Despite the support of over one hundred countries, this effort has so far been stonewalled. And meanwhile, according to the New York Times, pharmaceutical companies like Pfizer are “ask[ing] governments to put up sovereign assets, including their bank reserves, embassy buildings and military bases” to protect companies from civil lawsuits that arise from their own negligence.

Release the Patents, Share the Technology

For months, activists and civil organizations have been calling on President Joe Biden to support a temporary patent waiver at the World Trade Organization, a demand that has been on the table since last October and will come up for discussion again on May 5. The same wealthy nations that are hoarding supplies are also blocking the waiver.

Now pressure is mounting on Biden from mainstream quarters as well. The New York Times editorial board is arguing for sharing patents and technological know-how, and even the Economist is urging Biden to disavow “vaccine selfishness.” Adar Poonawalla, the head of the world’s biggest vaccine-maker, the Serum Institute of India, is beseeching the Biden administration to lift the embargo of raw material exports out of the United States in order to allow for greater vaccine production in India.

Biden has begun to budge on certain issues, including committing to shipping oxygen generators and materials for AstraZeneca’s vaccine to India.

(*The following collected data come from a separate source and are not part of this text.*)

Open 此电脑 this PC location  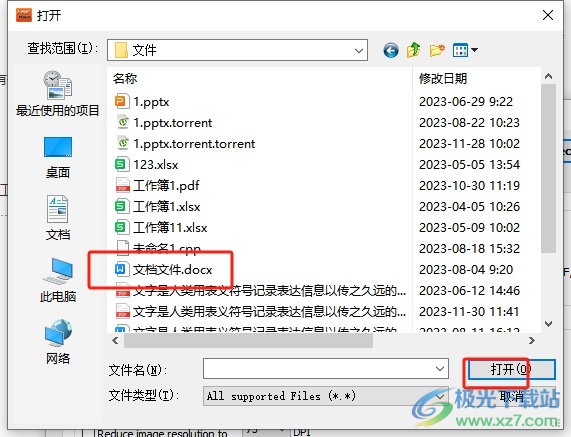click(x=58, y=280)
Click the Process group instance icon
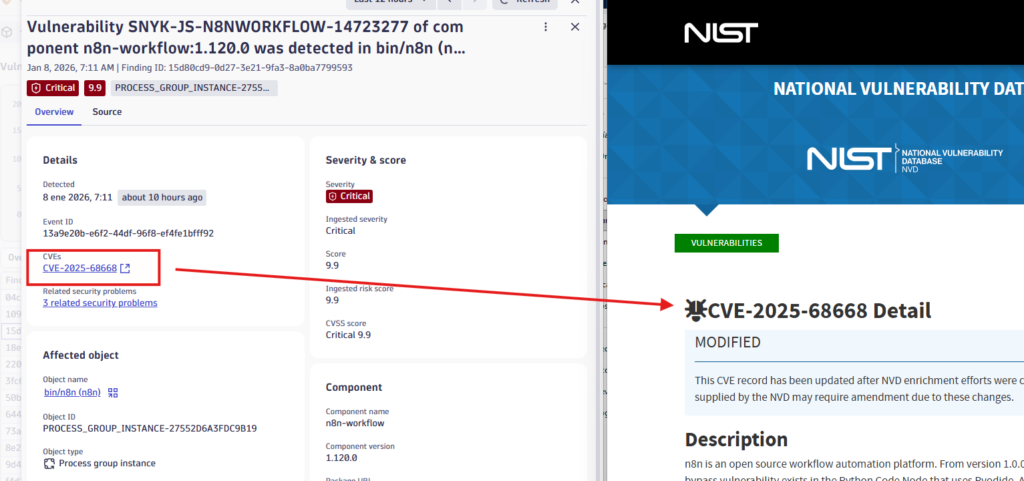Image resolution: width=1024 pixels, height=481 pixels. [49, 463]
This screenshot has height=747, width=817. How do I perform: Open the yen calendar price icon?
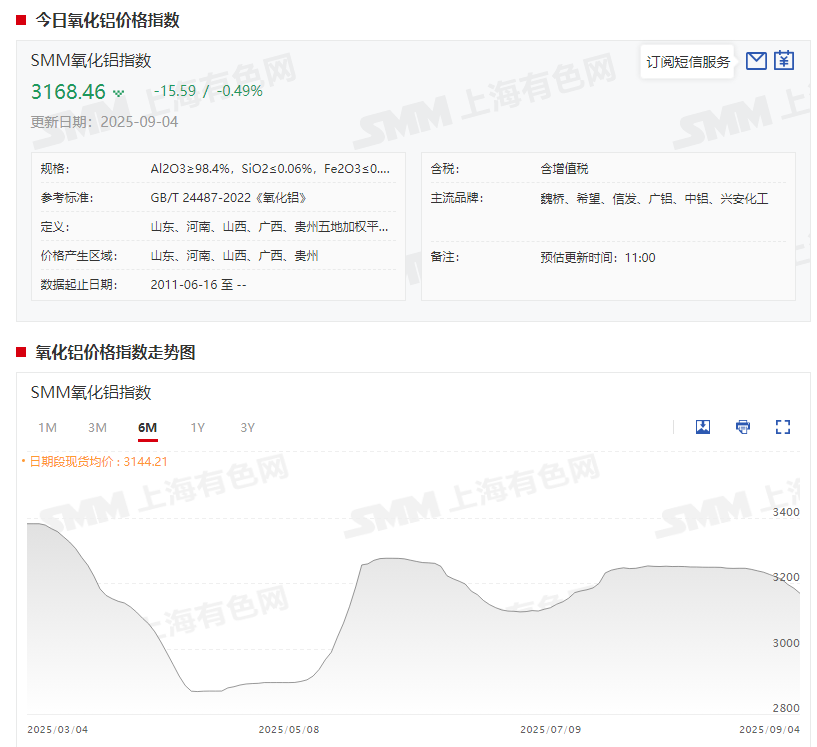[784, 61]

The administration has promised to divert some excess (and not-approved-for-use-in-the-United-States) doses overseas, either via COVAX or bilateral arrangements. These are fine first steps, but they clear a very low bar and are not nearly enough to address the crisis.

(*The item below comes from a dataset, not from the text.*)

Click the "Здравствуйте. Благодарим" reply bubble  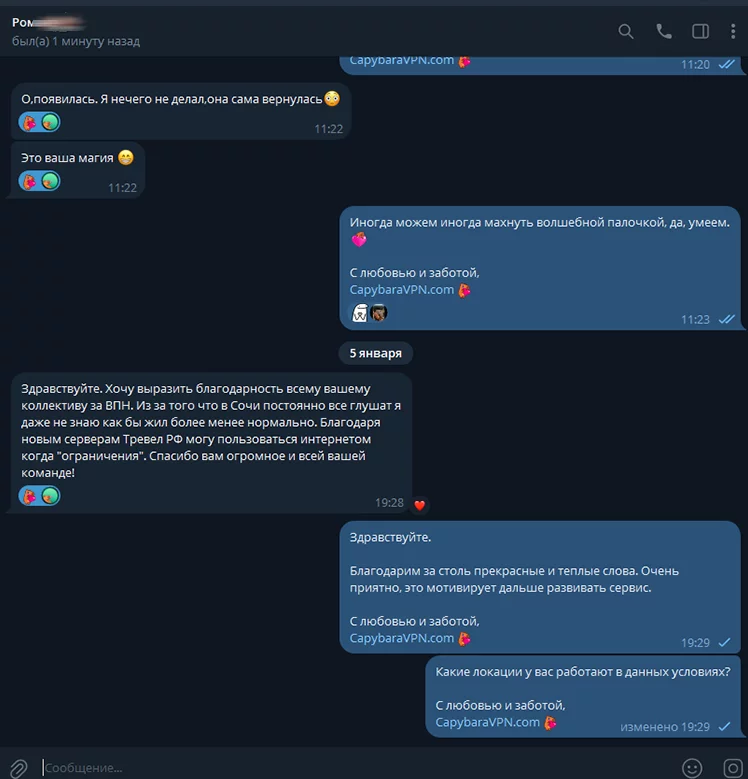[540, 587]
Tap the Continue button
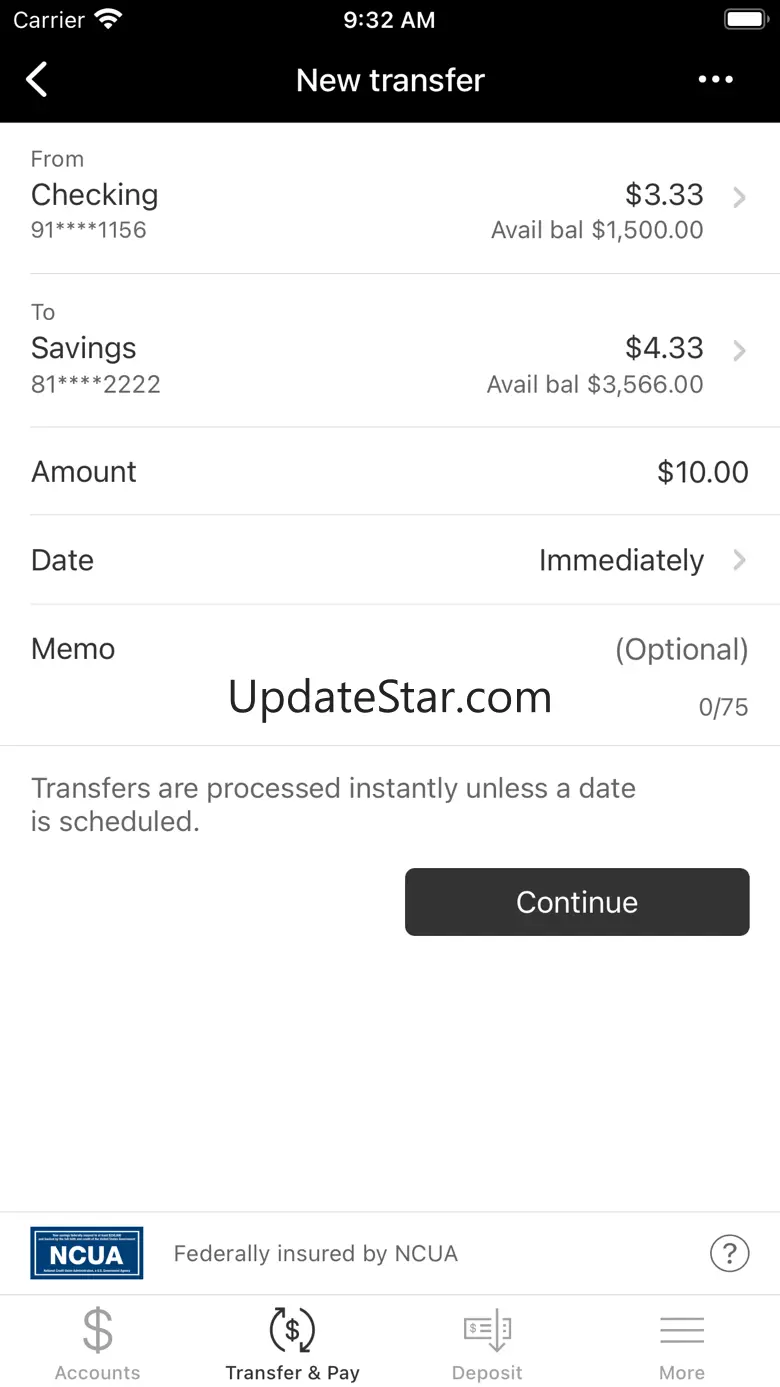Screen dimensions: 780x1387 coord(577,902)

To boost vaccine production to the levels necessary to inoculate the majority of the world’s population, pharmaceutical companies must be forced to release the patents and technological know-how to make them. This will allow generic and other drug manufacturers to scale up vaccine production.

Joe Biden Could End this Pandemic If He Wanted To

The United States government has both the power and the legal right to do so. The first step would be to stop stonewalling the patent waiver at the WTO. The Biden administration could also provide compulsory licenses of publicly funded vaccines to drug manufacturers that have the capacity to produce the vaccine. Most COVID-19 vaccines, for instance, use stabilized spike protein technology, which was developed by the National Institutes of Health (NIH) using public funding. The NIH has in fact claimed joint ownership of the Moderna vaccine.

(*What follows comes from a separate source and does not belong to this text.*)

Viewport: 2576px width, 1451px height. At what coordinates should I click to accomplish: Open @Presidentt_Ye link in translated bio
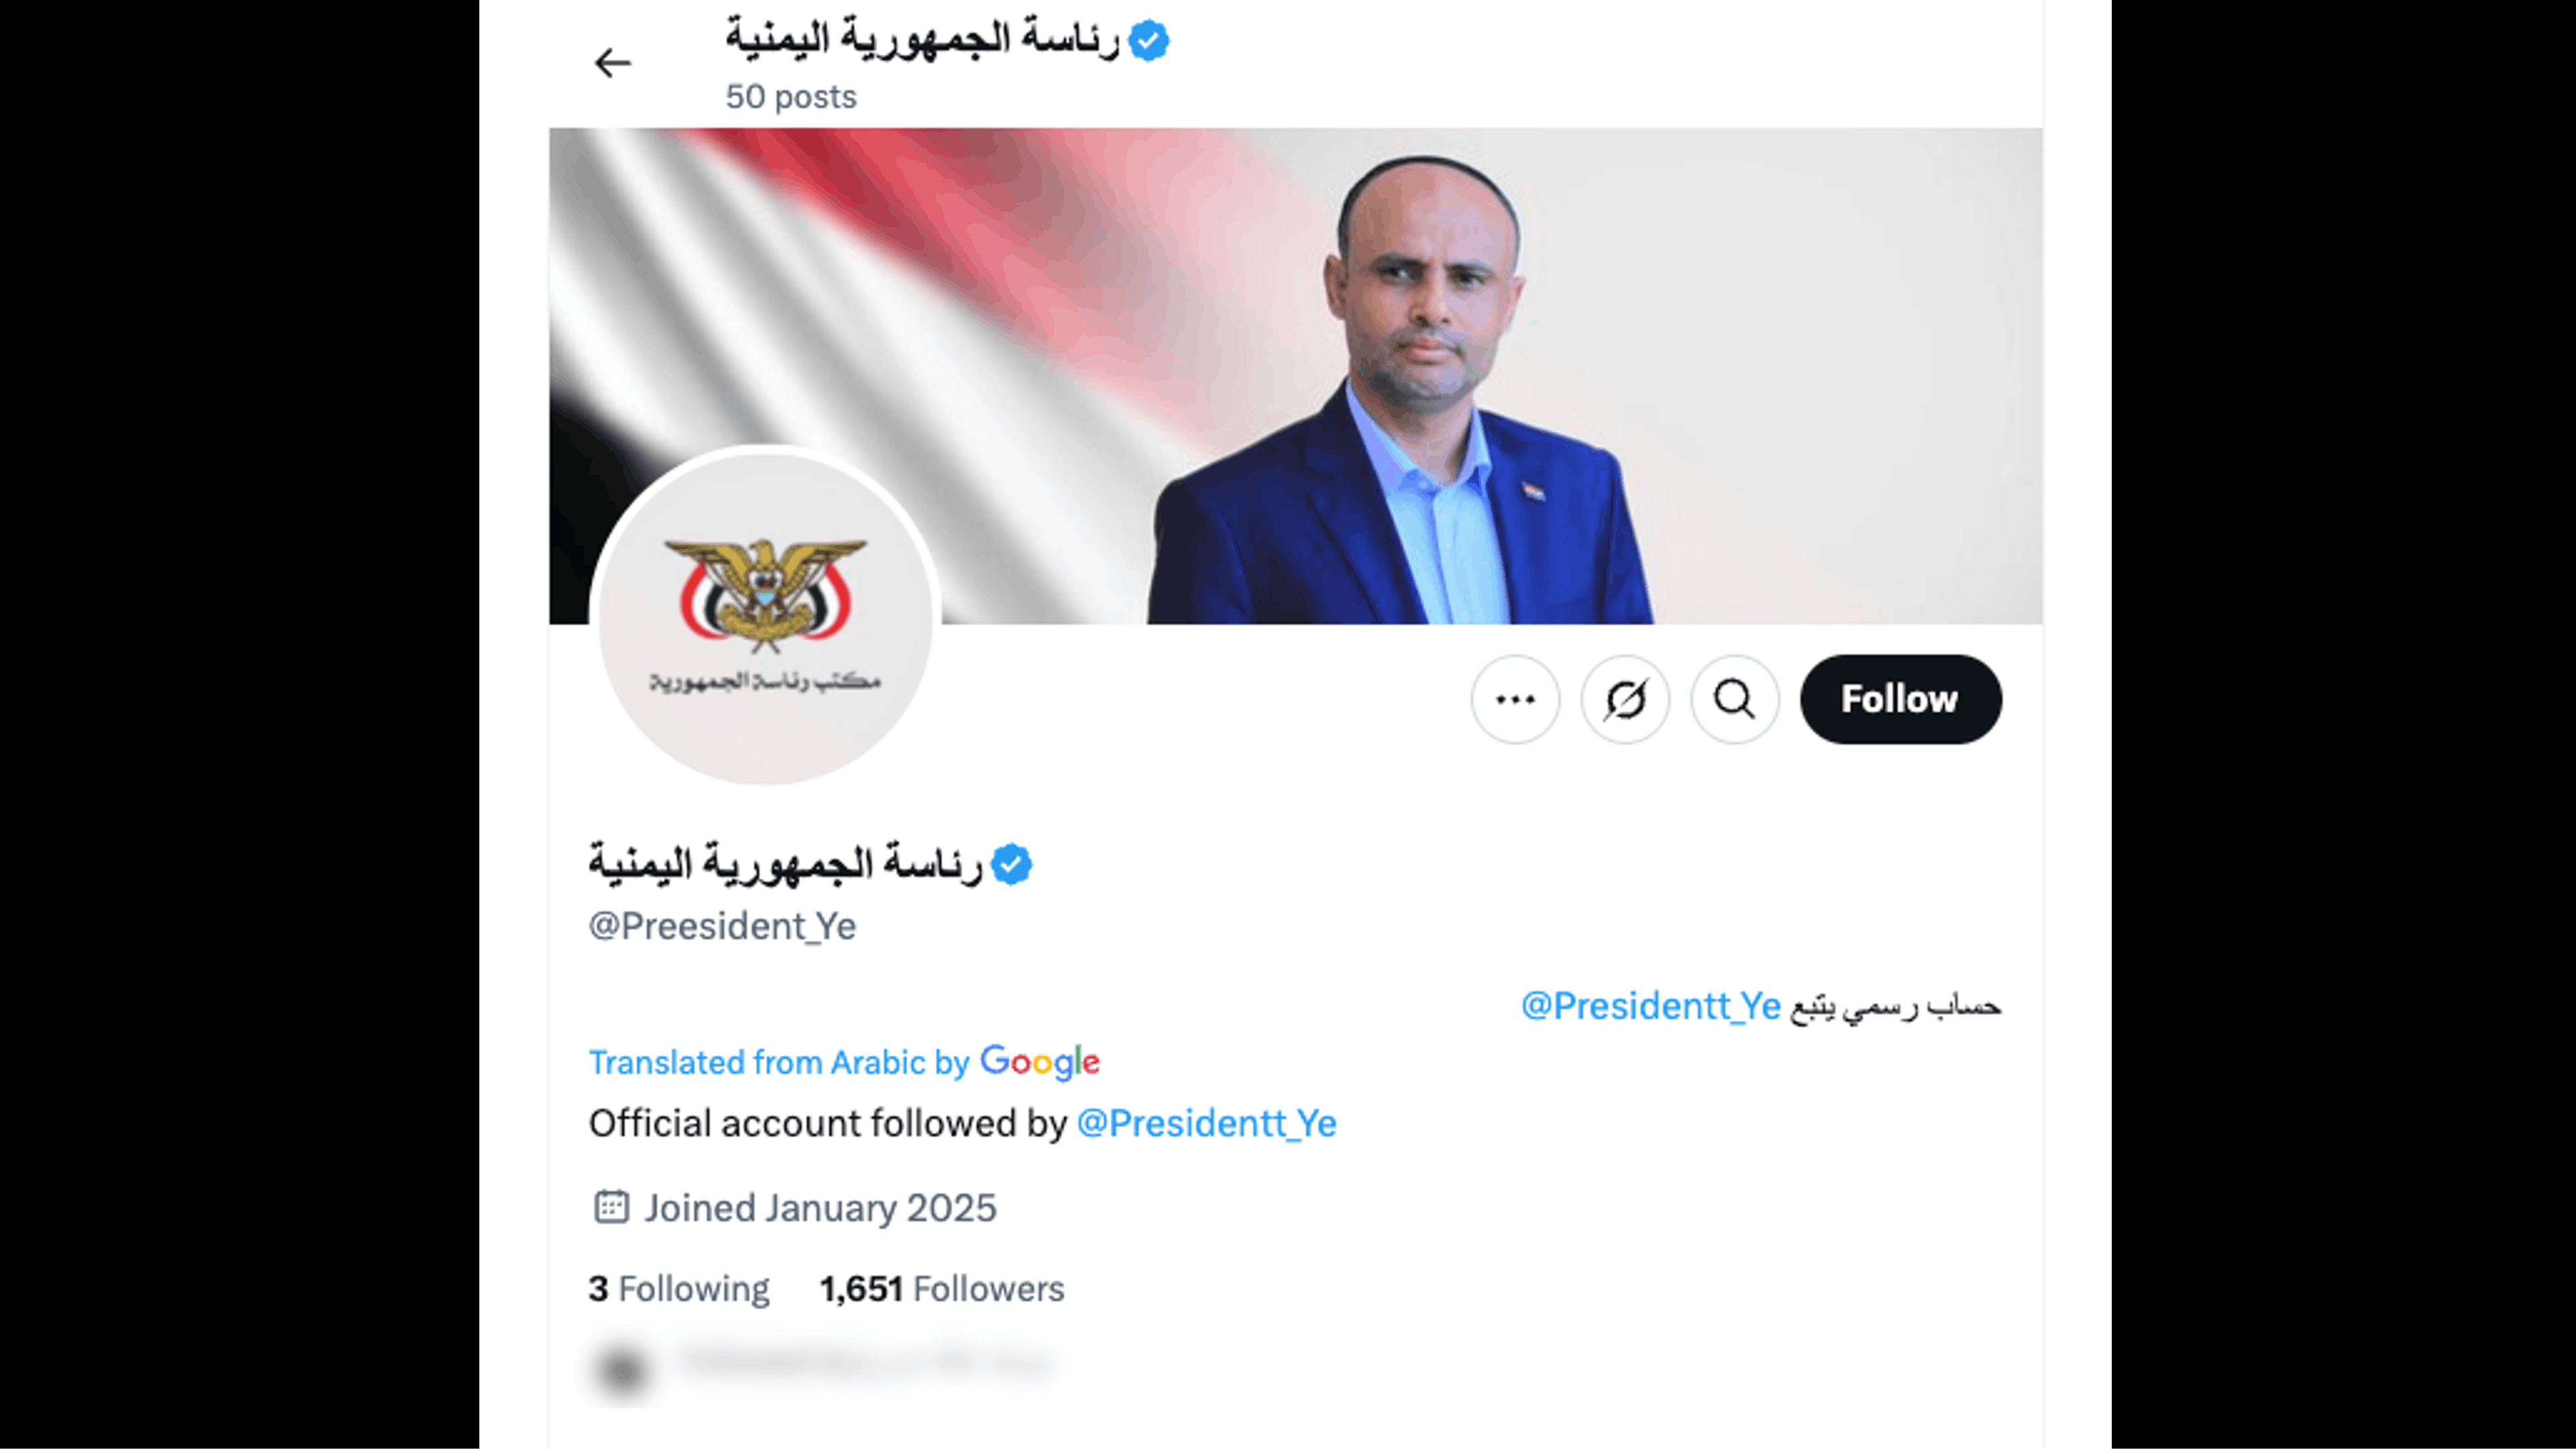[1207, 1124]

The US government can help facilitate technology transfer between drug manufacturers and share knowledge and intellectual property with the World Health Organization’s Technology Access Pool. Much greater resources should also be invested to scale up production capacities around the world. Operation Warp Speed, for example, had already “augmented and scaled-up 23 manufacturing facilities within six months,” according to a Public Citizen report. Given the economic and political weight of the United States, a combination of these measures could be implemented to turn COVID-19 vaccines into a global public good.

This kind of action is extremely popular. What stands in the way is the Biden administration’s commitment to the pharmaceutical industry, their lobbies, and their profits.

The industry benefits tremendously from strict patent rights and no-strings-attached government funding of research. We’re often told that this is a necessary arrangement — otherwise, companies wouldn’t have the incentive to collaborate and undertake risky research. But pharmaceutical companies typically spend a very small portion of their revenue on research and development. When they do, it’s rarely for vaccine development, which is a less profitable venture and requires long-term research and sustained investment.

We can’t rely on the goodwill of the pharmaceutical companies or the market’s “invisible hand.” Any further delays will deepen an already catastrophic health and economic crisis — one that has taken over three million lives and plunged approximately 150 million people into poverty.

The skies of Delhi today are streaked in smoke from dozens of makeshift crematoriums. “People are just dying, dying and dying,” Jitender Singh Shanty, who is coordinating more than 100 cremations per day, told the Guardian. This is not a moment to tinker around the edges. Release the vaccines.